TASK OBJECTIVE
Your result should be the lines holding the word "computer", copied from the entries below.

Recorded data
....................

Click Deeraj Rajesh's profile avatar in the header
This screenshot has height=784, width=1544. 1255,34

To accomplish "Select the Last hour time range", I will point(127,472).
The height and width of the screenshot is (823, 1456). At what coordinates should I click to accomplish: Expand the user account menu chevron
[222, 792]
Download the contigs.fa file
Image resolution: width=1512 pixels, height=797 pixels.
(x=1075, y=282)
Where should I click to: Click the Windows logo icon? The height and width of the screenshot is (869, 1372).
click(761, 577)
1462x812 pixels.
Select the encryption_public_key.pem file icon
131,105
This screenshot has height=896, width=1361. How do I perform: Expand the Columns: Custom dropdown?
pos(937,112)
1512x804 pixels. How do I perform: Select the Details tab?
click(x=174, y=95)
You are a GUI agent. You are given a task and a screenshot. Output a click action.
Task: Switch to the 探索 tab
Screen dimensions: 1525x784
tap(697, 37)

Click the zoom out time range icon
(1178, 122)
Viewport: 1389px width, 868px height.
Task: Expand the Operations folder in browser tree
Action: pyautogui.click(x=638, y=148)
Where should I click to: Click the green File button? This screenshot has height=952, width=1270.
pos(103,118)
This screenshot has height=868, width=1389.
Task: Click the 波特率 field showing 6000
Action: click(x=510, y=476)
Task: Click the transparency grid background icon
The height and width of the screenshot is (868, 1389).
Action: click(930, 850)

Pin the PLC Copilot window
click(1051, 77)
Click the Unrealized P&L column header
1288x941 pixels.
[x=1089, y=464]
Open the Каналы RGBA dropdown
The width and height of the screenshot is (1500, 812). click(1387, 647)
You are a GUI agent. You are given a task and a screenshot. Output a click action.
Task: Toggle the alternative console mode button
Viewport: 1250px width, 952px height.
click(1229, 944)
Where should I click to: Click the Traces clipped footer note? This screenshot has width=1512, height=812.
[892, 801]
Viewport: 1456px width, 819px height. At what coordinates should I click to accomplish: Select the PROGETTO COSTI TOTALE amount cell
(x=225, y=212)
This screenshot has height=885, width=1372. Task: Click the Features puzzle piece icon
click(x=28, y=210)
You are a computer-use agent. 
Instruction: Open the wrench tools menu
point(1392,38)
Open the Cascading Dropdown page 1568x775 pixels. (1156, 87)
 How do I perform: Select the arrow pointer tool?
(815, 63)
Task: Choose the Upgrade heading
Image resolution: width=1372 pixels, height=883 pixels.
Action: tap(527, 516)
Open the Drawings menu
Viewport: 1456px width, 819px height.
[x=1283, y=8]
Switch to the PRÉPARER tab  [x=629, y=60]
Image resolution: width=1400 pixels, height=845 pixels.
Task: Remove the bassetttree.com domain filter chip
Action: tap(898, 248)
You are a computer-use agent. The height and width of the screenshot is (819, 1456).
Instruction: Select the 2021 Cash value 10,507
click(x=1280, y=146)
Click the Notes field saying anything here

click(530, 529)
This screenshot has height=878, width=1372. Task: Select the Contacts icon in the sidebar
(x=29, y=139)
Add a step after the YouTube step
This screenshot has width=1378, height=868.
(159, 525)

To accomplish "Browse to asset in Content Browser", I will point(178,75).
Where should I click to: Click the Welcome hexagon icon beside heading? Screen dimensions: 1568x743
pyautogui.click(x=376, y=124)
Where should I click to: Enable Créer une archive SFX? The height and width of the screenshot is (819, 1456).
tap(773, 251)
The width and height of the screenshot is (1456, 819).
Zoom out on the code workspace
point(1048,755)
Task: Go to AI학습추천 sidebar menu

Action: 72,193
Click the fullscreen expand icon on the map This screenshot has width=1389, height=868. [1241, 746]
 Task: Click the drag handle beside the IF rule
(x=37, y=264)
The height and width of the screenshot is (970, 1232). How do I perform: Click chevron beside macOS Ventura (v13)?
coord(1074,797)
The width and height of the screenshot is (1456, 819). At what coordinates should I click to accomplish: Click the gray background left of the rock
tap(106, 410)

....................

COMPLETED EXERCISE
You are a computer-use agent. 
You are a computer-use agent. The height and width of the screenshot is (819, 1456).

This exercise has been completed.